-- Dataset content follows --

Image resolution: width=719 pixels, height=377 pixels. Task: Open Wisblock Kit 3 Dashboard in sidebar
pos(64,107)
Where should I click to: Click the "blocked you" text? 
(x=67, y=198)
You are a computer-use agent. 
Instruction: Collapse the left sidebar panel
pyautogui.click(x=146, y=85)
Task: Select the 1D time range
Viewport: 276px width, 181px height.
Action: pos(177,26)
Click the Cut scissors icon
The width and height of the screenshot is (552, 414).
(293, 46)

-- Dataset content concluded --
-- Dataset content follows --

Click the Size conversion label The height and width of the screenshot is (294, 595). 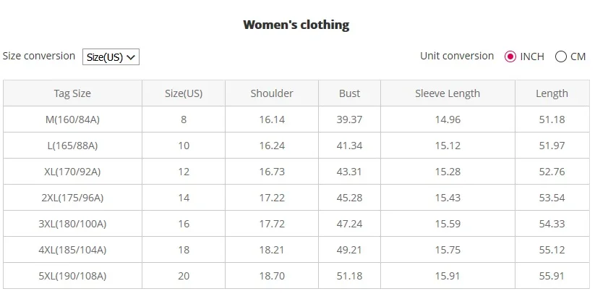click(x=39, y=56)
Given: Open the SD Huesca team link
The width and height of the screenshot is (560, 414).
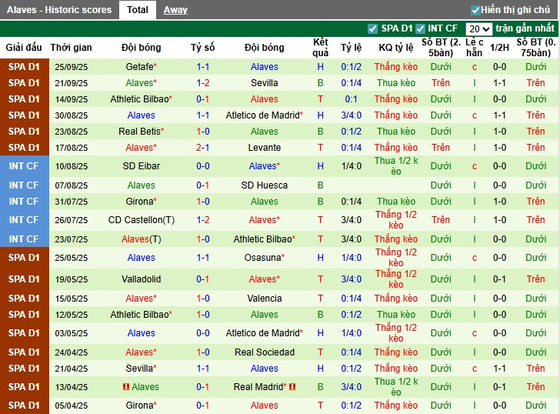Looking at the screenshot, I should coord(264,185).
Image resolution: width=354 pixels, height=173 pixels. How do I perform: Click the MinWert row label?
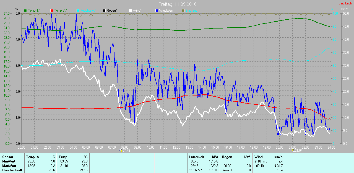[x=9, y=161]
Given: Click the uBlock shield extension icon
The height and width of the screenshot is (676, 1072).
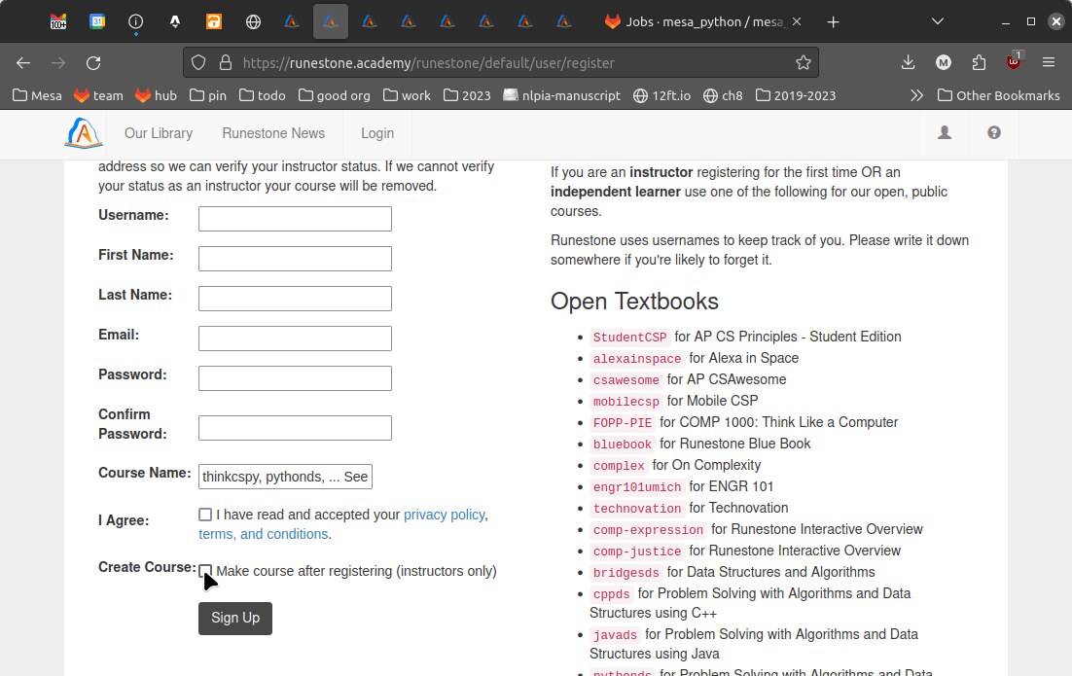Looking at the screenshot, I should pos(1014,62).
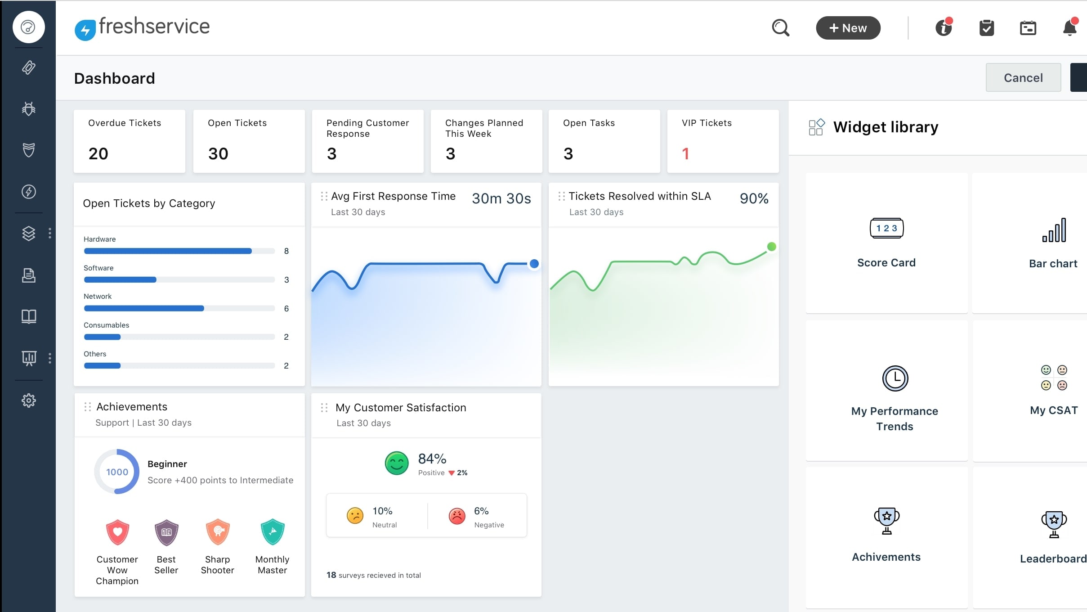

-- Dataset content concluded --
-- Dataset content follows --

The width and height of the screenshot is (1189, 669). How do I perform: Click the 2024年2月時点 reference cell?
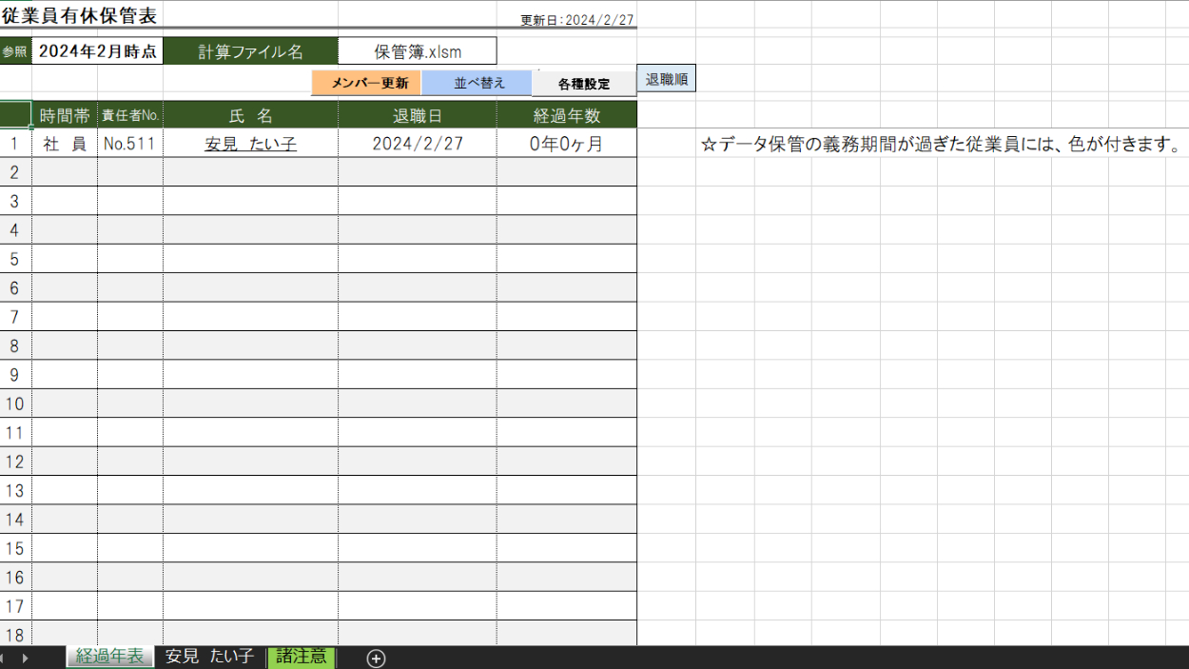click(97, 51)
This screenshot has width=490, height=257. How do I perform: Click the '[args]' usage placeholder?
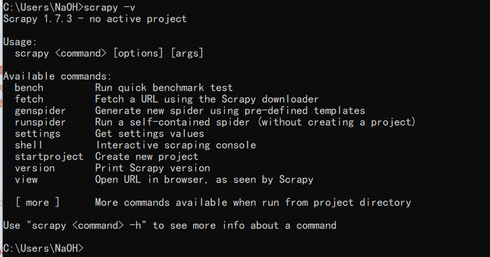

-- Dataset content concluded --

Your task: Taking every line of the records in turn, count the ones holding "icon", and state nothing but the number.

Result: 2